Spike, używanie mocy większej niż 100W w zawodach krajowych jest świństwem, które robimy sąsiednim krajom. Porozmawiaj trochę na ten temat z kolegami z DL, OK, OM, OE. Zauważ, że polskie zawody krajowe robimy w paśmie 80m - przy otwartej propagacji stacje SP pracujące QRO słychać potężnie po całej Europie (a nie powinno! to nie jest SP DX ani IARU HF). To samo zdanie ma wielu czołowych kontestmanów z SP, wliczając operatorów stacji SN0HQ.

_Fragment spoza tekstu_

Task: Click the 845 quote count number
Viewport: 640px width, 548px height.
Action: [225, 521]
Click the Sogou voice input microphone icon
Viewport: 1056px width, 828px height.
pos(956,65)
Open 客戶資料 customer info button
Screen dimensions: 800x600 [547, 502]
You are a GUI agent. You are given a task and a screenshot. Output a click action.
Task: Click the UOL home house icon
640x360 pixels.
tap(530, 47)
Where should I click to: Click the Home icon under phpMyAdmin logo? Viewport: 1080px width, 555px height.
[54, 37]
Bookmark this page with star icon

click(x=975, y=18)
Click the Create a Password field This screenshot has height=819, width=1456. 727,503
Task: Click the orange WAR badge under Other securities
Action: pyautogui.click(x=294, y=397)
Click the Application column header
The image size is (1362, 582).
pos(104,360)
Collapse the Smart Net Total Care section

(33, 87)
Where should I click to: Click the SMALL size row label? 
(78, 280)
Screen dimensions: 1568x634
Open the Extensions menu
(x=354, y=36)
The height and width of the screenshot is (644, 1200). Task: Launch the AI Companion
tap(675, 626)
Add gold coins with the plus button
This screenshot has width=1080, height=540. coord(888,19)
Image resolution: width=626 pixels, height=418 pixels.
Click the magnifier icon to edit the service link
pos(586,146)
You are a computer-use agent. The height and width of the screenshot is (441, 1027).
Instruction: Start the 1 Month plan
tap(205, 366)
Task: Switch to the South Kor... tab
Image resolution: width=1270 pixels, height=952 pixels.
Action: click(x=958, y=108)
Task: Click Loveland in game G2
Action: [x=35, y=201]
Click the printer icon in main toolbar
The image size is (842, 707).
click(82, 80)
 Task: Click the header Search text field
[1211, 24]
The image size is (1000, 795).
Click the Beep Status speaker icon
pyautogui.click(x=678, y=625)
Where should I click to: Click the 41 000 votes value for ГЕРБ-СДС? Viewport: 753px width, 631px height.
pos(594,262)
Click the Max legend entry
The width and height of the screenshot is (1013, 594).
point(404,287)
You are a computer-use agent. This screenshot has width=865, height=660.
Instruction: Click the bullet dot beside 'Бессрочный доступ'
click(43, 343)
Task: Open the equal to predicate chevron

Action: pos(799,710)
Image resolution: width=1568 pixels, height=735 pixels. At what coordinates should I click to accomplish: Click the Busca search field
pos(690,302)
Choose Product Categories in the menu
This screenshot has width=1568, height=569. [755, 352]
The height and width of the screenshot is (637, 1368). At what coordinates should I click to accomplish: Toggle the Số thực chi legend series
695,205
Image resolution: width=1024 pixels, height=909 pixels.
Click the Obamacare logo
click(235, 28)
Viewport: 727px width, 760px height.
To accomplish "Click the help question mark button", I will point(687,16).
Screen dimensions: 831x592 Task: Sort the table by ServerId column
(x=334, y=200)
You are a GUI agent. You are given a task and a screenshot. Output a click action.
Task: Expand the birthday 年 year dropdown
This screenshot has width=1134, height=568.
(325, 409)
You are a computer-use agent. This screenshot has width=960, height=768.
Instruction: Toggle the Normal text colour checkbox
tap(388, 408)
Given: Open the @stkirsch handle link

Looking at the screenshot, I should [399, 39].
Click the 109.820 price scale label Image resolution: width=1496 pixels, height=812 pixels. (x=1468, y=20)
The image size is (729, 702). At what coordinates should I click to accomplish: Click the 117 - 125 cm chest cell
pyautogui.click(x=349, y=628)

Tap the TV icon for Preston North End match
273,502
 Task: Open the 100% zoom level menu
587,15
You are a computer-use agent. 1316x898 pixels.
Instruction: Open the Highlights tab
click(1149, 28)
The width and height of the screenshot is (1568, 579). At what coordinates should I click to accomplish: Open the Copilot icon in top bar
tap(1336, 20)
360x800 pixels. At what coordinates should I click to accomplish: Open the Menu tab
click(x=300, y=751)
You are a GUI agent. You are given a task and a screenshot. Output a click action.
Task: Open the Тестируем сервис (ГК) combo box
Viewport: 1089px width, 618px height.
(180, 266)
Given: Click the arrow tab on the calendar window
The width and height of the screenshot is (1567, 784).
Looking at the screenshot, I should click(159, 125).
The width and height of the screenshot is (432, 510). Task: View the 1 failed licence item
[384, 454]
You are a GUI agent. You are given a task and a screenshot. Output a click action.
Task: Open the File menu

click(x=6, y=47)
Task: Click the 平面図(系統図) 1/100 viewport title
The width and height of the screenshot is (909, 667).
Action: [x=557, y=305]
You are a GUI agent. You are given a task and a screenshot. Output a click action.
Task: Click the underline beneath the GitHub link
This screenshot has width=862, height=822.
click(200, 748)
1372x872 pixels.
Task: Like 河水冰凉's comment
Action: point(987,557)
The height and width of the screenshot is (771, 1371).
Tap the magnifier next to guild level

Ci ludzie z SP, którzy potrzebują więcej niż 100W by na 80m nawiązać łączności po kraju powinni popracować nad konstrukcjami antenowymi (a dokładniej: anteną promieniowania pionowego do propagacji NVIS). Twój transceiver w Burzeninie, bez żadnego wzmacniacza, dołączony do anteny, którą sam widziałeś, zapewniał dobry sygnał po kraju. Wiem, bo sam robiłem z niego QSO spod znaku klubowego i sam odsłuchiwałem sygnał na trzech SDRach. Spytaj kolegów, którzy w tym samym czasie byli w Burzeninie - ile oni potrzebowali mocy do fajnych QSO po kraju wieczorem na 80m?

reasumując - w zawodach krajowych sens mają dwa poziomy mocy - max 100W (low power) oraz QRP, oba porządnie przestrzegane.
w zawodach międzynarodowych standardem są trzy poziomy mocy 1,5kW (lub licencyjna, liczy się mniejsza z nich), low power = 100W oraz QRP.